Liturgy (at least a fully biblical liturgy) is political but it is not a substitute for other forms of political action. Churches should apply the Word of God to the wider culture, even speaking directly to magistrates. 

An ecclesiocentric church is prophetic. Fulfilling the prophetic role of the church means speaking to the King in heaven in prayer but also speaking to kings on earth in preaching. We are ambassadors of the King of kings to lesser kings. We are an embassy of a heavenly kingdom to earthly kingdoms. A Christian nation is (at least in part) a nation that recognizes the church as the body and bride of Christ. There can never be a Christian nation without the church in some way at the center. 
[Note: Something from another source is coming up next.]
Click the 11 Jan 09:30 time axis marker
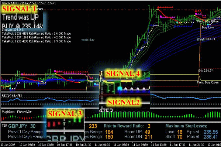221x147 pixels. pyautogui.click(x=140, y=145)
This does NOT mean pastors need to be experts in public policy or political philosophy. If pastors simply point out the “big E” on the eye chart to magistrates, that should be sufficient. And any pastor who preaches his way through God’s Word will have plenty of opportunities to do this. Pastors do not need to address every political issue, just the major ones that are clearly defined by God’s Word. 

Ecclesiocentrism does not mean retreating to the four walls of the church to hold on tight. It is not the Benedict Option by another name. It is not pietism in disguise. Ecclesiocentrism converted the Roman Empire. Ecclesiocentrism built Western Christendom in the medieval period, and then reformed it in the 16th and 17th centuries. Medieval Christians built churches in the center of the town square for a reason – this sacred geography was symbolic, revealing they believed the church to be the hub of the whole Christian community. During the Reformation, the church’s proclamation of the whole counsel of God not only transformed individual lives, it transformed families, cities, and nations. The church can bring about this kind of transformation again if she will only act as salt and light. 

This is my ecclesiocentrism. Here I stand.

A quick follow up to someopne asking questions:

I don’t think ecclesiocentrism means the church should not speak to social and political issues – just the opposite. The church drives comprehensive discipleship by applying the word of God to everything that matters and praying about everything that matters.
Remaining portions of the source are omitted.